* _Your goal_: Copy everything from the line containing "You are a computer-use agent." down to the end of the records, swapping "Given" for "Prompt" and keeping all else the same. Leave the pictures out.
★ ★ ★ ★ ★
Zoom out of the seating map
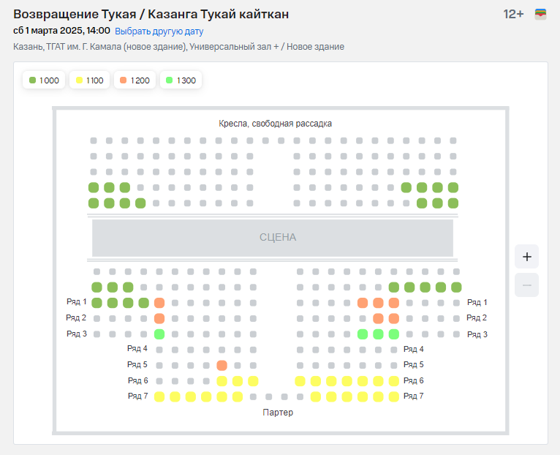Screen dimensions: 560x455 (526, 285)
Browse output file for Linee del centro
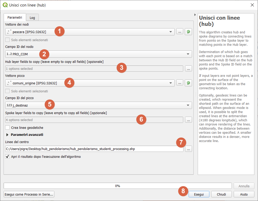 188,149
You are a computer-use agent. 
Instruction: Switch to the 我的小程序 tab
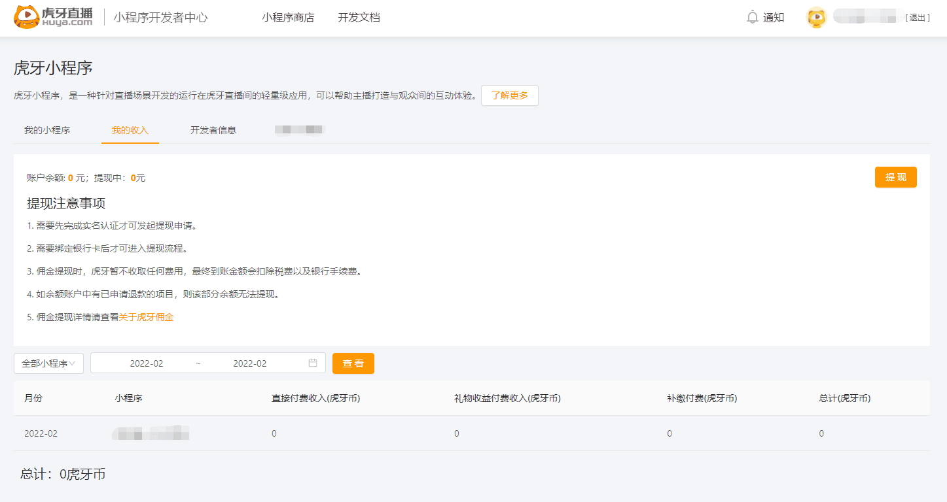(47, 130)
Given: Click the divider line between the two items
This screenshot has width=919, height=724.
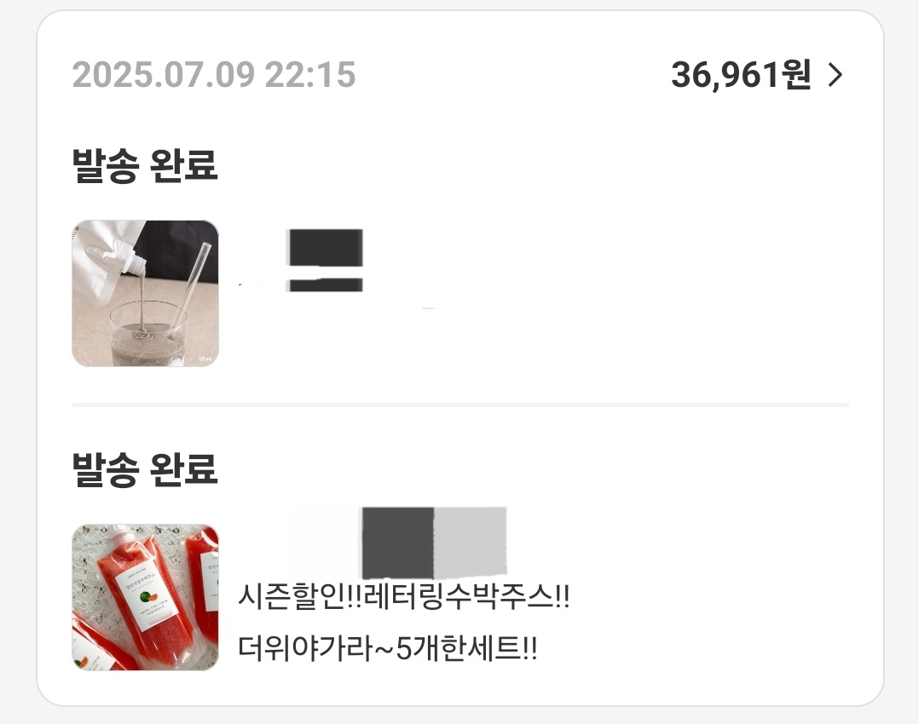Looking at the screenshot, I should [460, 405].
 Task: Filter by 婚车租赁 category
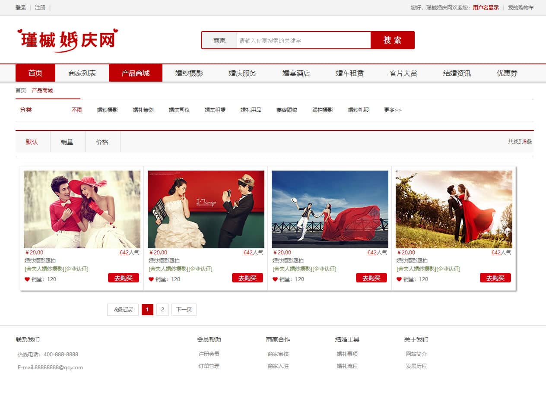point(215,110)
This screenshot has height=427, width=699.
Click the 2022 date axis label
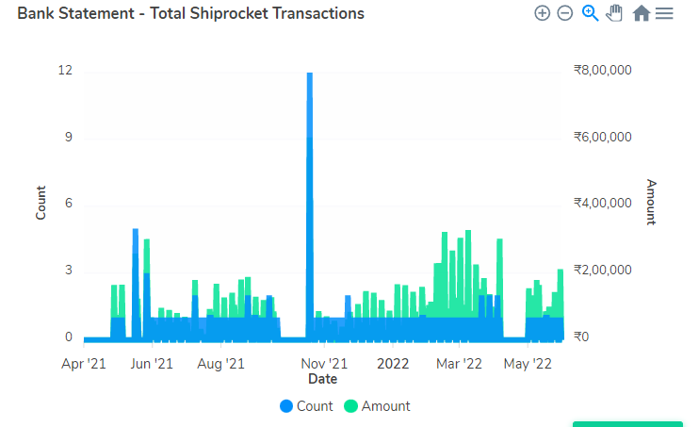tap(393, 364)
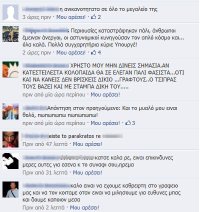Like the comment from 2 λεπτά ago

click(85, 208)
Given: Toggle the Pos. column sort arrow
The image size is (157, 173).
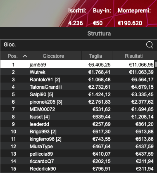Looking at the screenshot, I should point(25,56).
★ ★ ★ ★ ★
* _Result for this task_:
You are a computer-use agent. 
Instruction: Switch to the 我的小程序 tab
(47, 130)
Prompt: Click the divider line between the two items
This screenshot has width=919, height=724.
Looking at the screenshot, I should [460, 405].
 Task: Filter by 婚车租赁 category
point(215,110)
This screenshot has height=427, width=699.
Click the 2022 date axis label
tap(393, 364)
Like the comment from 2 λεπτά ago

click(85, 208)
Prompt: Toggle the Pos. column sort arrow
The image size is (157, 173).
Looking at the screenshot, I should point(25,56).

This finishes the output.